1. Golongan atau faksi yaitu beberapa individu yang telah dipersatukan oleh adanya interaksi yang semakin terus menerus antara satu sama lain yang akhir menjalin hubungan patron-client, dimana berlaku atas beberapa orang dengan memiliki tingkat status sosial, pendidikan dan ekonomi yang tak sederajat.

2. Partai yaitu beberapa individu yang telah mengidentifikasi diri dengan organisasi formal yang sama berusaha dalam meraih atau mempertahankan kontrol terhadap beberapa bidang legislatif dan eksekutif pemerintahan.

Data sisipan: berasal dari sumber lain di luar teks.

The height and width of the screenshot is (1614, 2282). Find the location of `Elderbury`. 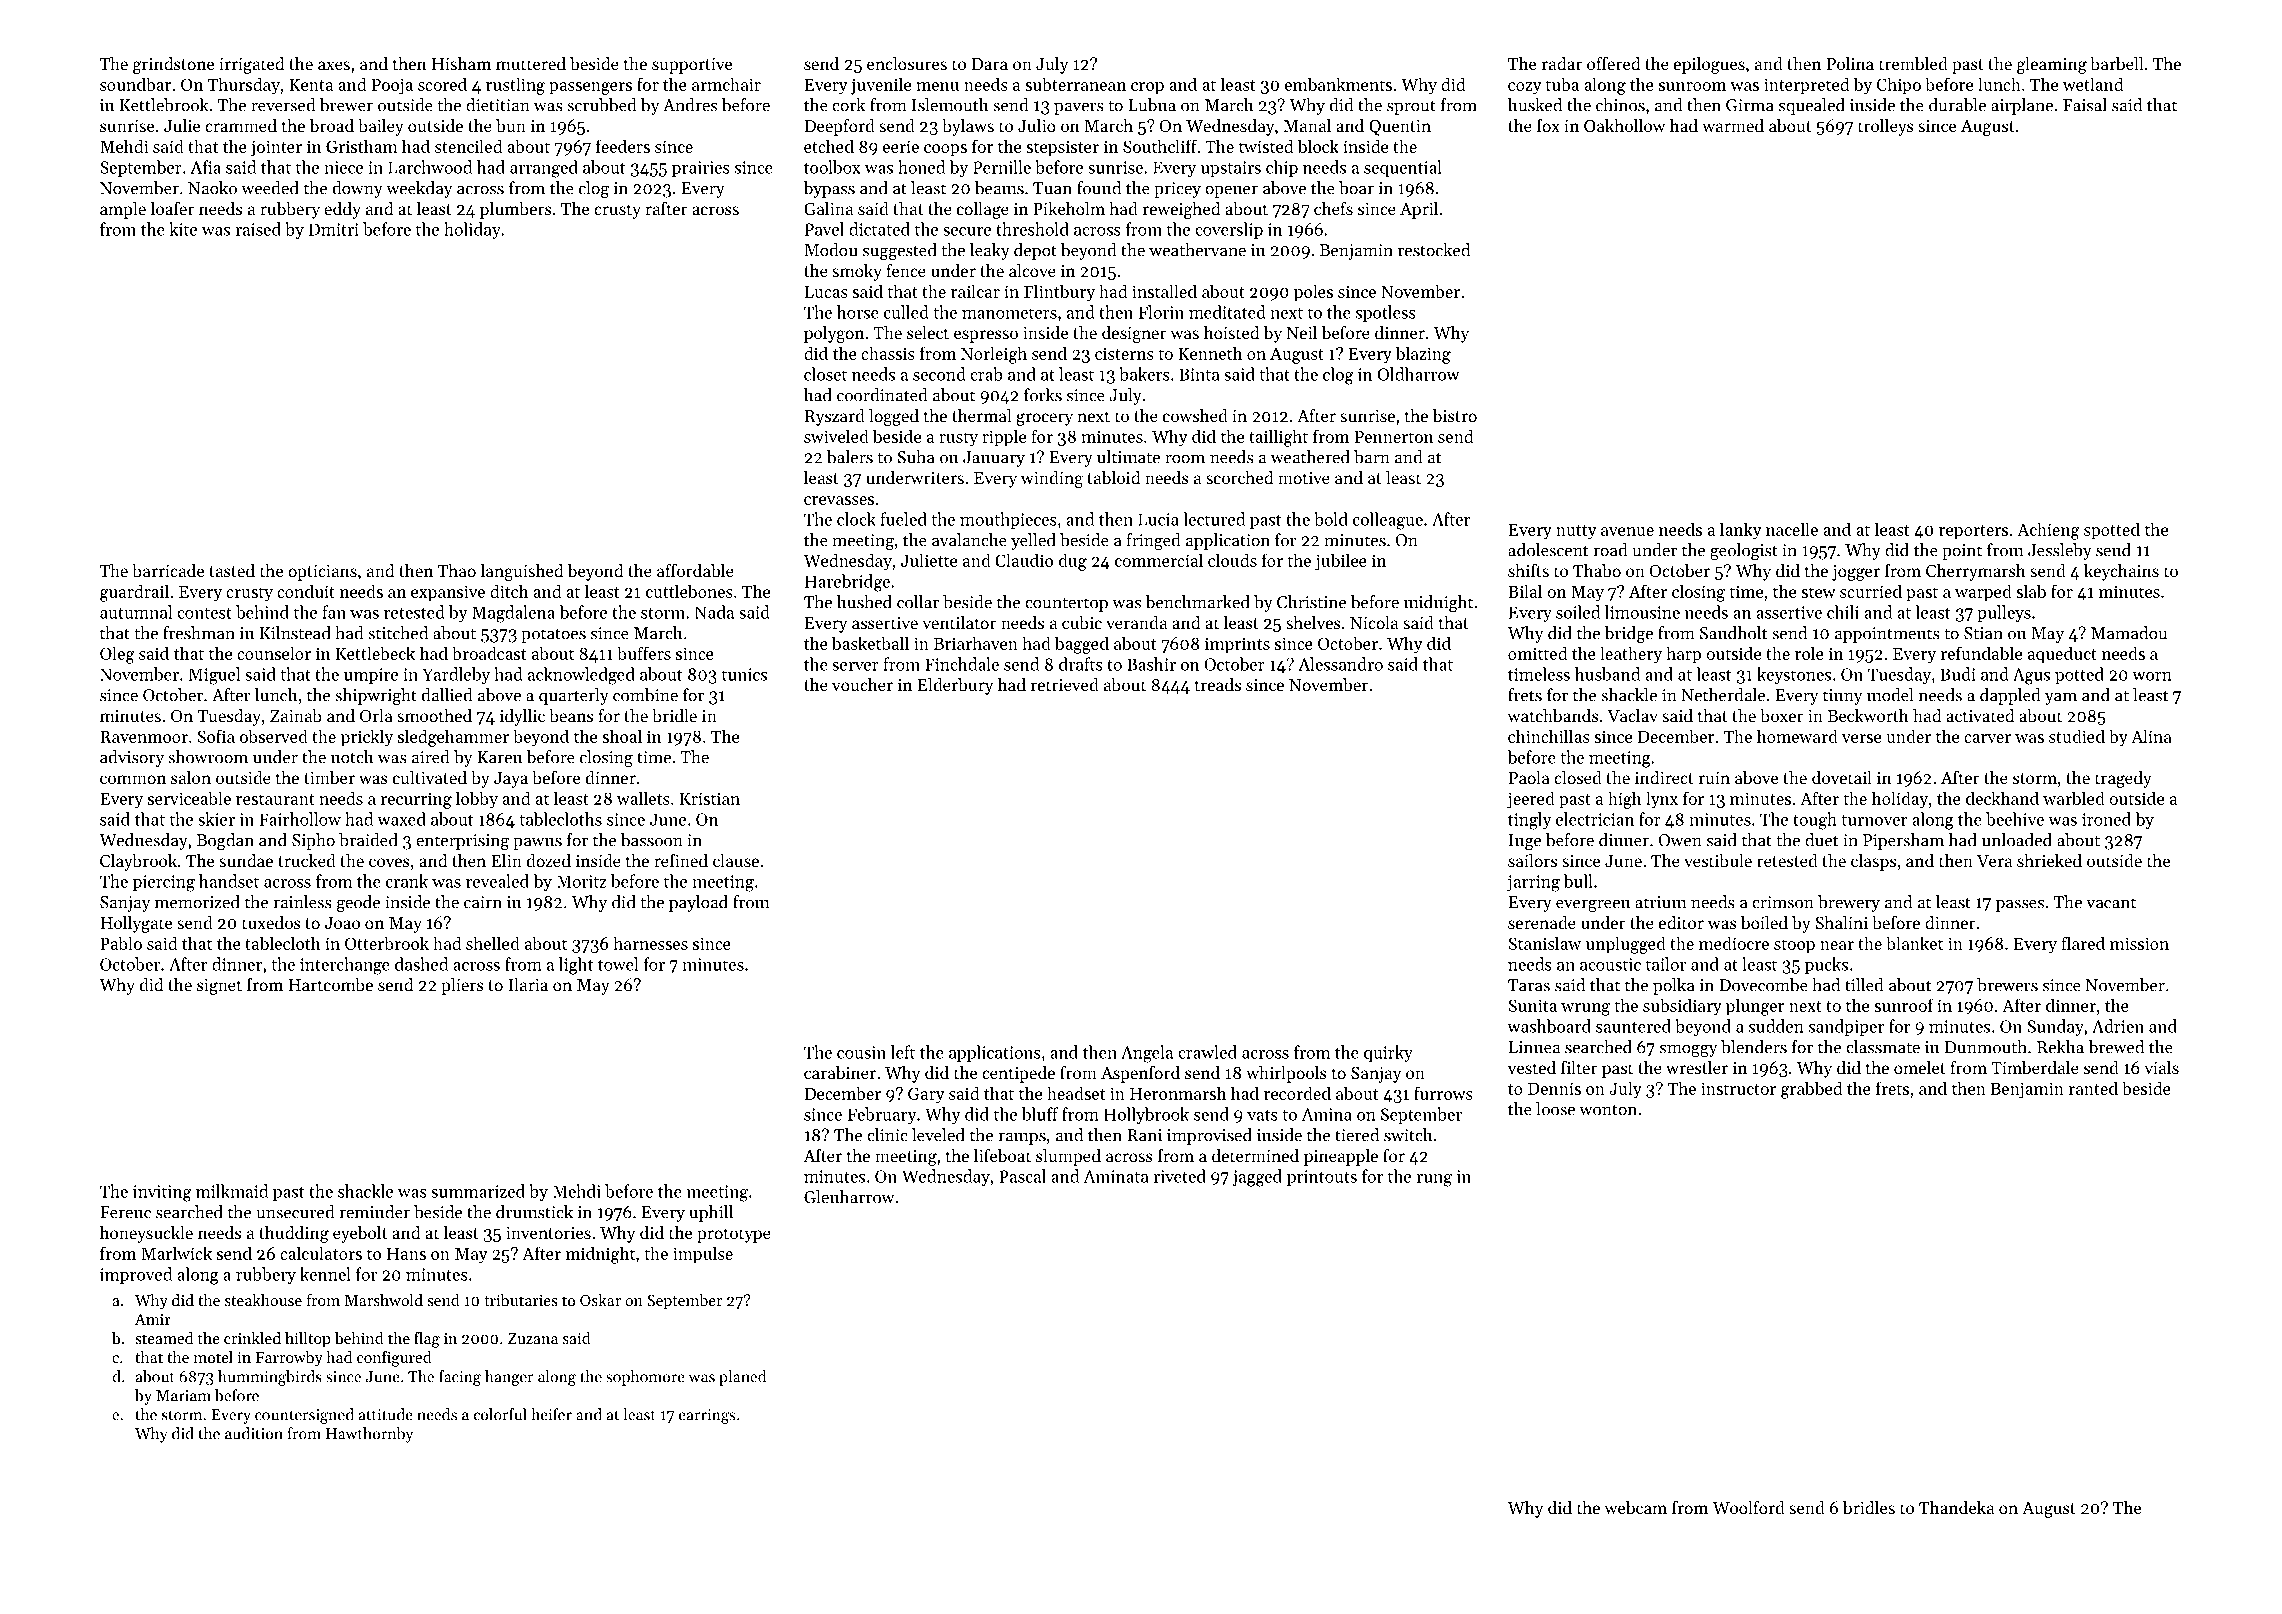

Elderbury is located at coordinates (955, 686).
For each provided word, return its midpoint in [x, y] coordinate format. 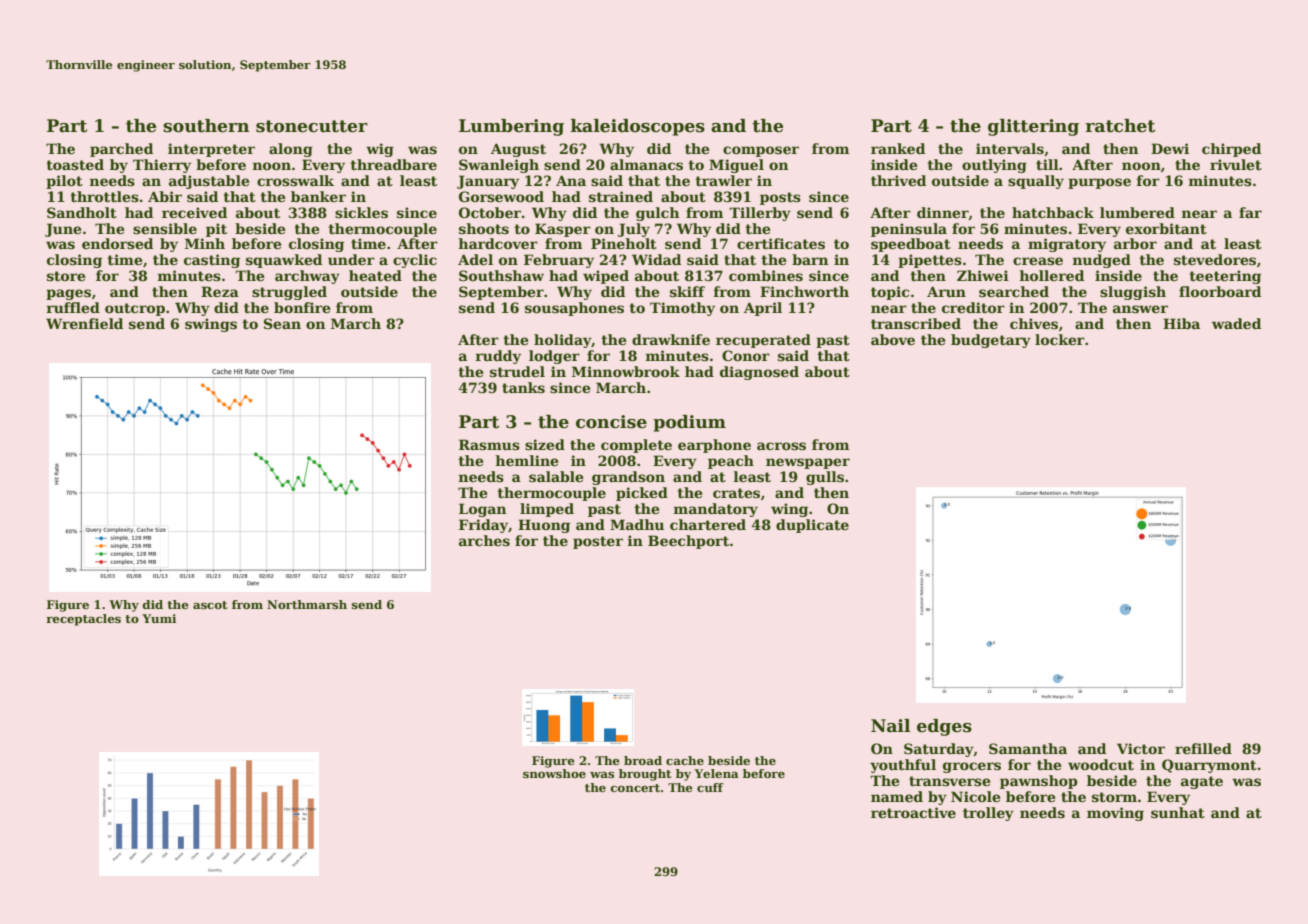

3. Lingkungan yaitu beberapa individu yang memiliki jarak tempat tinggal berdekatan.

4. Komunal atau kelompok yakni beberapa individu yang memiliki asal-usul etnis, bahasa, agama, atau ras yang sama.

Mode Partisipasi Politik

MOde Partisipasi politik merupakan tata cara orang yang melakukan partisipasi politik. Model tersebut terbagi dalam 2 bagian besar yaitu Unconventional dan Conventional. Conventional adalah mode klasik partisipasi politik seperti kegiatan kampanye dan pemilu. Mode partisipasi politik tersebut sudah cukup lama hadir, tepatnya sejak tahun 1940 dan 1950 an. Unconventional adalah mode partisipasi politik yang hadir seiring terjadinya gerakan sosial baru (NEw Social Movements). Pada gerakan sosial baru tersebut muncul gerakan pro lingkungan atau environmentalist, teror, protes mahasiswa dan gerakan perempuan.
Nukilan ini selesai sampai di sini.